*Given task 1*. In the excerpt on multi-stage learning for MOS prediction, how many epochs and what batch size were used to train "Ours w/o Stage 1&2"?
*Given task 2*. Carry on with the excerpt on multi-stage learning for MOS prediction, starting after its last sentence.

*Extract to read*.

=======

We also computed the evaluation metrics between the ground-truth MOS and human-annotated MOS (“BVCC MOS”), which was collected without considering the range-equalizing bias. The results from Table 2 demonstrate that the bias actually exists and “BVCC MOS” is not well correlated with the ground-truth MOS. In contrast, our fusion system shows better scores than “BVCC MOS” in all metrics except for system-level MSE. Considering that the prediction is made with the data-domain embedding of BVCC, these results suggest that our system has demonstrated robust prediction of MOS for unseen listening test settings.

4.5 Comparison of Multi-Stage Learning

To evaluate the effectiveness of the multi-stage learning described in Section 3.4, we conducted a comparative experiment.

4.5.1 Experimental Conditions

In this experiment, we compared “Ours” in Section 4.4 with the following systems:

•

Ours w/o Stage 2: The proposed system without performing the stage 2 training.
•

Ours w/o Stage 1&2: The proposed system with performing only the stage 3 training.

The fine-tuning for “Ours w/o Stage 2” was performed for 20 epochs using a learning rate ranging from $1\times 10^{-4}$ to $1\times 10^{-7}$ and batch size of 8. The training for “Ours w/o Stage 1&2” ran 20 epochs using a learning rate ranging from $1\times 10^{-3}$ to $1\times 10^{-7}$ and batch size of 8. The training dataset and target domain-ID setting was the same as those used in Section 4.4.

4.5.2 Results and Discussion

The results are shown in Table 3. As the number of multi-stage learning stages is reduced and the two feature extractors are no longer pre-trained for the MOS prediction task, the behavior of the learned models can be seen to approach “Ours w/o SSL” (i.e., lower MSE and lower correlation-based metrics). This may be desirable in situations where we want to accurately predict the absolute MOS, but not when we want to compare different speech synthesis systems. In summary, these results suggest that the proposed multi-stage learning is essential for boosting the ability of the SSL features to capture differences between multiple synthetic speech samples.

=======

*Data lines*.

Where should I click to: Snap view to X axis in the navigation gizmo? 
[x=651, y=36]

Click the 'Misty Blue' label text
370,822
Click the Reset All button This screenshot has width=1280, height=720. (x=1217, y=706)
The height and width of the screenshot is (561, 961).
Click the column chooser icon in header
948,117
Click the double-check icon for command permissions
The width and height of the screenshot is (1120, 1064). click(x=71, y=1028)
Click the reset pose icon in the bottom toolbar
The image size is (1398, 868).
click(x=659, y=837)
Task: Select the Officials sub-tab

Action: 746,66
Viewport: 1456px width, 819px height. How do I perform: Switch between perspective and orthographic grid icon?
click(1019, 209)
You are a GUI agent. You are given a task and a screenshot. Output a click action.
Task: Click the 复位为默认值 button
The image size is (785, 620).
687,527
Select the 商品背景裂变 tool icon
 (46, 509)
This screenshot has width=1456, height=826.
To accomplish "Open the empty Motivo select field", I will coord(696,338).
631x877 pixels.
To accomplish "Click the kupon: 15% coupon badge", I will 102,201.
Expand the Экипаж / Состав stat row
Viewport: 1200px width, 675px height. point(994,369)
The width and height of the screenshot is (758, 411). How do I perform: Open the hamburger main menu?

=======

*Answer 1*. It was trained for 20 epochs with a batch size of 8.

*Answer 2*.
This might be because the SSL and spectrogram were combined and trained before being optimized individually. Due to the different learning speeds of SSL feature extractor and the spectrogram feature extractor, the fully connected layer might have resulted in a model that emphasizes one over the other. Specifically, in this case, the spectrogram features might have been given more importance, leading the system to resemble “Ours w/o SSL.”

4.6 Investigation on Dataset

To investigate which datasets described in Section 3.2 were effective for predicting the MOS for the zoomed-in target, i.e., newly obtained through listening tests of BVCC’s top-performing systems, we conducted ablation studies on these datasets.

4.6.1 Experimental Conditions

For predicting MOS, we used “Ours” built with the almost same experimental setting as described in Section 4.4. Here, we changed the datasets for the training and the data-domain ID for the inference. Specifically, we trained “Ours” with “All datasets” and that without {BVCC, BC, SOMOS, sarulab-data}. This experiment enabled us to examine which dataset was essential for improving the MOS prediction performance in the zoomed-in test situation. In addition, by examining the prediction results when changing the data-domain ID, we can verify which domain (i.e. dataset) was closer to the zoomed-in dataset used in the VMC2024 Track 1. Note that only the mean values are presented in the results for the BC datasets, even though the data-domain ID was prepared for each BC dataset.

4.6.2 Results and Discussion

The results are shown on Table 4(d). In terms of the training datasets, “All datasets” achieves the best scores. However, in some cases the scores improve by excluding BVCC or BC from the training data. In addition, excluding SOMOS or sarulab-data from the training data tends to degrade the MOS prediction performance significantly. These results suggest that when building MOS prediction systems to compare the performance of high-quality speech synthesis, it is crucial to exclude datasets that are likely to contain low-quality speech systems when training. They also indicate that using MOS datasets containing as many results as possible from evaluation of synthetic speech produced by state-of-the-art DNN-based speech synthesis.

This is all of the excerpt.